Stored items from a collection
---------------
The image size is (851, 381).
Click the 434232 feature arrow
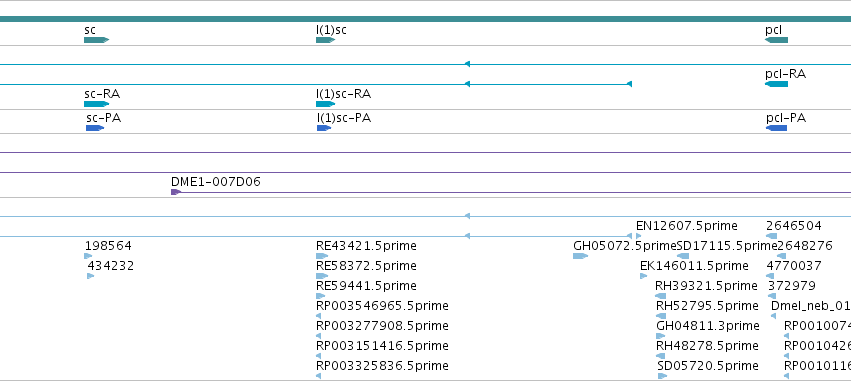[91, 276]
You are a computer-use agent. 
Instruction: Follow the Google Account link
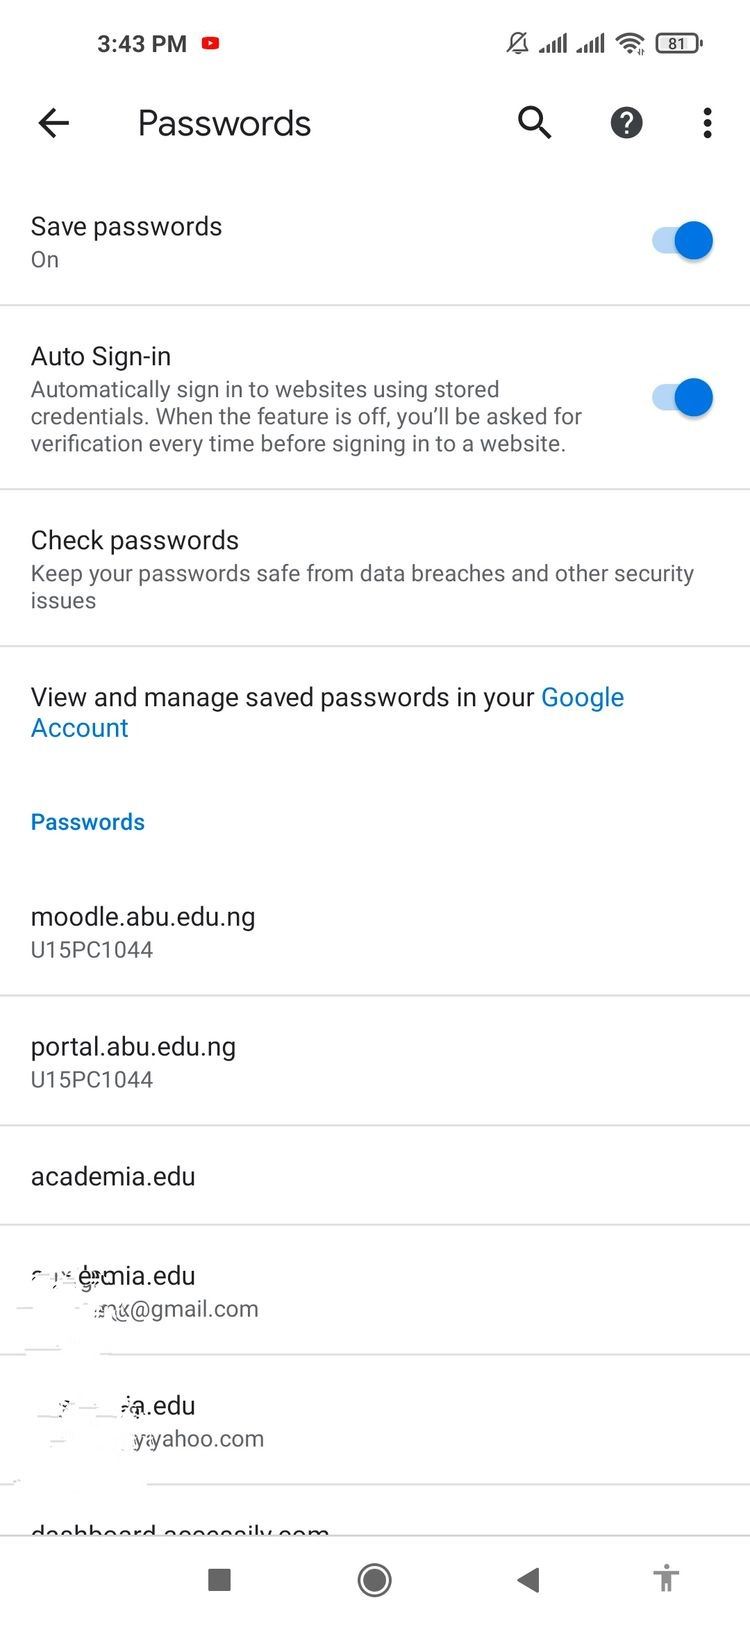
---------------
* [Assignment]
No picture is to appear in the copy; every entry above is otherwise to be printed verbatim.

* [Solution for this task]
The image size is (851, 381).
Click the 434232 feature arrow
[91, 276]
You are a computer-use agent. 
Instruction: Follow the Google Account link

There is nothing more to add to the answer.